Step 5: Compute HMAC-SHA256 for a chosen bet
This is the cryptographic core of how to verify a provably fair roll. With the revealed seed in hand, you reproduce the exact byte stream the brand used. If your local HMAC output matches what the casino published as the round outcome, you have proven the bet was fair.
Pick one bet from your sample. Take its nonce. Use the revealed server seed as the HMAC key, and client_seed:nonce (or client_seed:nonce:cursor if the brand's spec includes cursor for the game) as the HMAC message. The step-by-step provably fair verification walkthrough always pivots on this single HMAC call.
Python:
`python
import hmac
import hashlib
server_seed = "paste_the_revealed_raw_seed_here" client_seed = "paste_the_client_seed_active_during_this_bet" nonce = 7 # or whichever bet you chose cursor = 0
message = f"{client_seed}:{nonce}:{cursor}"
output = hmac.new(server_seed.encode(), message.encode(), hashlib.sha256).hexdigest()
print(output)
`
Node.js:
`javascript
const crypto = require("crypto");
const serverSeed = "paste_the_revealed_raw_seed_here"; const clientSeed = "paste_the_client_seed_active_during_this_bet"; const nonce = 7; const cursor = 0;
const message = clientSeed + ":" + nonce + ":" + cursor;
const output = crypto.createHmac("sha256", serverSeed).update(message).digest("hex");
console.log(output);
`
The output is a 64-character hex string.
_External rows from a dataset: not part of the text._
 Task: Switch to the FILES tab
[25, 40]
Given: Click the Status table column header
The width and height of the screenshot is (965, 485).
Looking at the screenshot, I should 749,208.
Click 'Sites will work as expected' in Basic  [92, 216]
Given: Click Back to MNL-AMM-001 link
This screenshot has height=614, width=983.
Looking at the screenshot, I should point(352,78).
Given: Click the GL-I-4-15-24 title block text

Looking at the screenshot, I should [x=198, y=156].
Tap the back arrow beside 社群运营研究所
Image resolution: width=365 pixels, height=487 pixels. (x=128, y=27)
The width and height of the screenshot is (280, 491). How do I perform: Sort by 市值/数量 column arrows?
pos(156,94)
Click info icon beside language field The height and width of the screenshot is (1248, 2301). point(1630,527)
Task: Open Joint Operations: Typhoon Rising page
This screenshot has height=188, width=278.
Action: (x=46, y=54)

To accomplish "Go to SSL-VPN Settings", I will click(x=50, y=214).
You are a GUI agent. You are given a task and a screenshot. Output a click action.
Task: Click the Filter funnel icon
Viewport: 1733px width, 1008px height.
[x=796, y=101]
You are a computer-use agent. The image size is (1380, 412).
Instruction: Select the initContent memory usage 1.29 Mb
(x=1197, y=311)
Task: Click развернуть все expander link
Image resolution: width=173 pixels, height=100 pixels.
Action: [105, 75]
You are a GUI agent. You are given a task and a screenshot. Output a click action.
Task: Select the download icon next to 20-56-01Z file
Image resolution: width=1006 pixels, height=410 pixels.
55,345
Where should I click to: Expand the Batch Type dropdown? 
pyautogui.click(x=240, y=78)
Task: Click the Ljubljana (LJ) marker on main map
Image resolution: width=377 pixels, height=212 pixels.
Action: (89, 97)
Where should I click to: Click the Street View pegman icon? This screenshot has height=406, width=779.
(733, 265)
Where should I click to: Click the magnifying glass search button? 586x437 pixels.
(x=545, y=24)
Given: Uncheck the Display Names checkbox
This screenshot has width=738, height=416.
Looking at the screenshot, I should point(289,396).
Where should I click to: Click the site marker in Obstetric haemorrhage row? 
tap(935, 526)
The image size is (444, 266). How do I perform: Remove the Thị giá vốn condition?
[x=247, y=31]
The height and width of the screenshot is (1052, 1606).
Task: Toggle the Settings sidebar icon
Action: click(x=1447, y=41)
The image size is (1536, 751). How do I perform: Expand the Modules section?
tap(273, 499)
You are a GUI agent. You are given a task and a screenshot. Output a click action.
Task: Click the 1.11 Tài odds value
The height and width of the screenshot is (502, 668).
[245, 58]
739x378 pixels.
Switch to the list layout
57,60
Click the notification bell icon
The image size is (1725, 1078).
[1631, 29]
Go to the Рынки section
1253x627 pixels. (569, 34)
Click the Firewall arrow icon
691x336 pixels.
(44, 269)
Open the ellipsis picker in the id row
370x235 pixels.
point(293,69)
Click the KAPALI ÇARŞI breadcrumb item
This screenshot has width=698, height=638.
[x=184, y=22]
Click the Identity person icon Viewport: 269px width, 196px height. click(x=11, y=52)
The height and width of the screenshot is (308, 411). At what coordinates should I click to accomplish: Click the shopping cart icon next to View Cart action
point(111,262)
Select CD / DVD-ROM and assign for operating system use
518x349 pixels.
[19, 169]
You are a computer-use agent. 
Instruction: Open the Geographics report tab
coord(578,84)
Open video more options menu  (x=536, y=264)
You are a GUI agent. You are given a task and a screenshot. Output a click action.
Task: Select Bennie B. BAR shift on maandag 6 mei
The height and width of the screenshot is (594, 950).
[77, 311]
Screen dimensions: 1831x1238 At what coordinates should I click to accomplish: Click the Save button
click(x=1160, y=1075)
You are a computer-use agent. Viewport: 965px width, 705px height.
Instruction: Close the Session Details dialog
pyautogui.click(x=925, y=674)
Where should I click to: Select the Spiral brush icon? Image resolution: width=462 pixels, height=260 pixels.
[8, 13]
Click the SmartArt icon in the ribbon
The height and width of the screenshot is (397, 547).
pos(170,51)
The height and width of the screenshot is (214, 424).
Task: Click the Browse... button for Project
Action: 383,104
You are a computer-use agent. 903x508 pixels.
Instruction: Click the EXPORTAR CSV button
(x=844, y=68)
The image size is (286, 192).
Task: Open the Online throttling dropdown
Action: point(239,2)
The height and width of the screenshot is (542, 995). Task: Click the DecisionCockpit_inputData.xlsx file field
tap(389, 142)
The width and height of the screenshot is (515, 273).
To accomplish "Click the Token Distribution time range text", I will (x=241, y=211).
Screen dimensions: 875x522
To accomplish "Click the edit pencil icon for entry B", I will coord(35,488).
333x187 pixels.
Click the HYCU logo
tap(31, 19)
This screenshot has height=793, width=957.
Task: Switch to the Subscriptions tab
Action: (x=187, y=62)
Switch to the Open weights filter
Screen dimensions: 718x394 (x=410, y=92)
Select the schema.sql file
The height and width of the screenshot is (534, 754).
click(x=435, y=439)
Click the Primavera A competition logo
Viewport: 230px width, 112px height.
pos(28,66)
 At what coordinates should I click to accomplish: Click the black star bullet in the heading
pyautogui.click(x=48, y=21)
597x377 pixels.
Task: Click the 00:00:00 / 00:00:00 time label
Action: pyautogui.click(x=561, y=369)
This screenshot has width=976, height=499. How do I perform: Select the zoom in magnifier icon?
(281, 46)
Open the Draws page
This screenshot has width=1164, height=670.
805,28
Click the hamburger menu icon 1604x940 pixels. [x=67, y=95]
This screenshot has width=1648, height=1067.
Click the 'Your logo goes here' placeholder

That string is 32 bytes of pseudorandom material that the brand's mapping formula will slice into a game outcome.
Operator quirks matter here:
- Stake includes the cursor in the message even when cursor stays at zero.
- Some operators omit the cursor entirely when not needed.
- Some operators use a different separator. Check the published formula for the brand you are auditing.
If the message format is wrong by even one byte, the HMAC output is wrong by all 32 bytes (avalanche property of SHA-256). When something does not match, the message format is the first thing to re-check.
Step 6: Apply the brand's mapping formula
This is where how-to-verify becomes how-to-interpret. The HMAC output is raw bytes; without a mapping formula they are just hex. the brand's mapping formula tells you how to slice those bytes into the game outcome. The formula varies per game; here is the Stake Plinko mapping as the worked example for our provably fair verification:
- Take byte 0 of the HMAC output. Convert hex to integer (two hex chars per byte). Modulo 2. Zero means left, one means right. This is the row-1 decision.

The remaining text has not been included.